[Material provided]

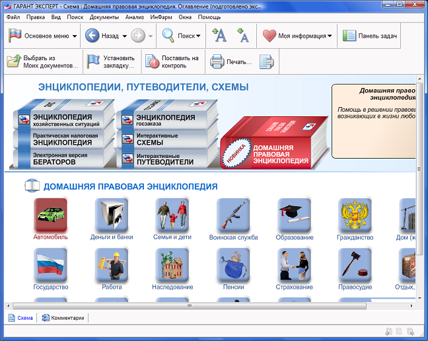The height and width of the screenshot is (341, 428).
Task: Increase font size with large A icon
Action: click(x=219, y=36)
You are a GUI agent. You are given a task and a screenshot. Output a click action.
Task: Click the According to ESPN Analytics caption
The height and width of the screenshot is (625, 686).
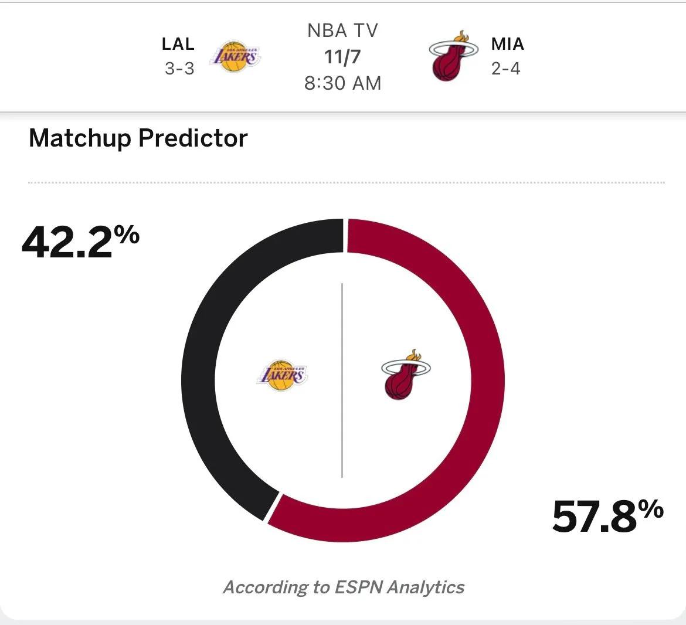point(344,587)
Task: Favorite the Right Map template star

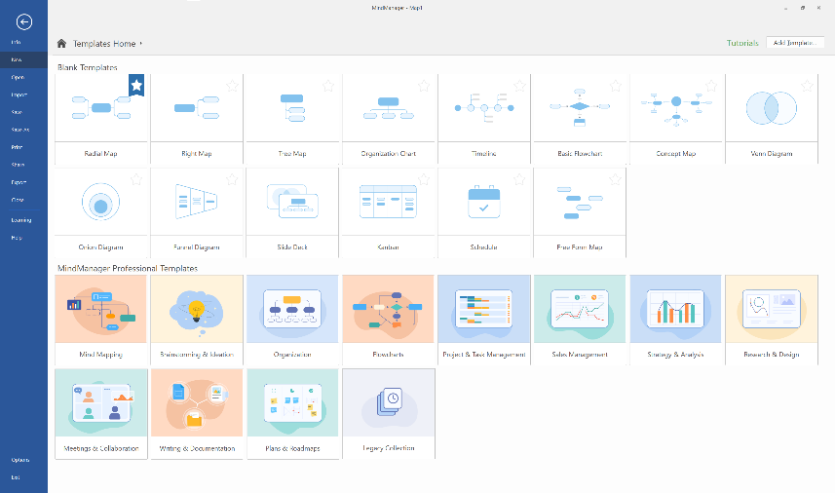Action: [x=232, y=86]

[/Material provided]

**Task description**
Transcribe only the lines from the line holding "You are a GUI" to the final line of the listing above. Keep them exact, include both ends, and skip the pictures.

**Exercise output**
You are a GUI agent. You are given a task and a screenshot. Output a click action.
Task: Click the According to ESPN Analytics caption
The height and width of the screenshot is (625, 686).
point(344,587)
Task: Favorite the Right Map template star

Action: [x=232, y=86]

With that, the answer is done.